Almost 50 years in the business, and nothing’s managed to smooth down or prettify Koko Taylor’s feisty energy. She's inherited Bessie Smith’s mantle as Queen of the Blues, and she's hanging onto it tight. On her new CD – appropriately named Old School – Koko does her best to take us back to the dingy smoke-filled Chicago blues joints where she hung out in the 1950s with folks like Howlin’ Wolf and Muddy Waters. Her backing band has that gritty sound down just right, with a hammering piano and buzzing guitar; guitarist Criss Johnson peels off some amazing licks indeed.
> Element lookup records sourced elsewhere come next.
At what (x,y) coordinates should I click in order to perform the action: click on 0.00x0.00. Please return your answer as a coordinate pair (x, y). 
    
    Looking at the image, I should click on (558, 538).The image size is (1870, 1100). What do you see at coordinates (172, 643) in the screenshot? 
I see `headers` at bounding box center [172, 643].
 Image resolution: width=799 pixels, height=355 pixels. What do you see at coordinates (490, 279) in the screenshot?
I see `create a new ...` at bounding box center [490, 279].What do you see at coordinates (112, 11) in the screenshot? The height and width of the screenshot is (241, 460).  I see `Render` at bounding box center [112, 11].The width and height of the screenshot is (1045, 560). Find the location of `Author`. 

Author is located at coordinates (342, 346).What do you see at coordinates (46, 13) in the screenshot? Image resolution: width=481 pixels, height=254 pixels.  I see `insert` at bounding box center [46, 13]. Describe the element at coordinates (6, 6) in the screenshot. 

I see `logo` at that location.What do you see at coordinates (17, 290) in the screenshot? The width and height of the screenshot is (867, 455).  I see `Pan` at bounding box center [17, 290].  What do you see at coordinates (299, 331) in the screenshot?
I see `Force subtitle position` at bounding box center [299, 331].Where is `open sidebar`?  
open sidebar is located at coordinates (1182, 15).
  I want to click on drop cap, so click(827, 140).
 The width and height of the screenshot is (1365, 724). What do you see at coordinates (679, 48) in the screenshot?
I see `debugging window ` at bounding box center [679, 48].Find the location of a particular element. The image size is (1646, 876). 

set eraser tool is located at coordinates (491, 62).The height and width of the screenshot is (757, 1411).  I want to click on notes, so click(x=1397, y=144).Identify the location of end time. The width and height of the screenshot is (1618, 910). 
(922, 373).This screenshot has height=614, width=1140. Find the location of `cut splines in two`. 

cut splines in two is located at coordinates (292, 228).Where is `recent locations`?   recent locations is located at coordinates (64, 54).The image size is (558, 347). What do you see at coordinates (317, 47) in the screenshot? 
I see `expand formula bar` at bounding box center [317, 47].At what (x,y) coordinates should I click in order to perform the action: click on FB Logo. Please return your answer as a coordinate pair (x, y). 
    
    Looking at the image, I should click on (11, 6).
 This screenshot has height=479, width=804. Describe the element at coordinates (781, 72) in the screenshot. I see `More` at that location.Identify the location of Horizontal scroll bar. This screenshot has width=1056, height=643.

This is a late-night record, the kind that washes down well with cheap whiskey or a cold bottle of beer; if you can get a neon bar-sign blinking across the street, all the better.
The very first track leads off with a bone-shivering primal howl — "Hey, y'all — listen to me / I wanna tell you a thing or two / You can believe it or not / Know what I'm talking about / Every word I say is true." Listening to this CD, I realize how rare it is to hear the woman’s side of the blues — the straight truth about female desire and survival and the price women pay for putting up with men. Who else tells it like this? Bonnie Raitt’s the only other singer I can think of who delivers the same goods.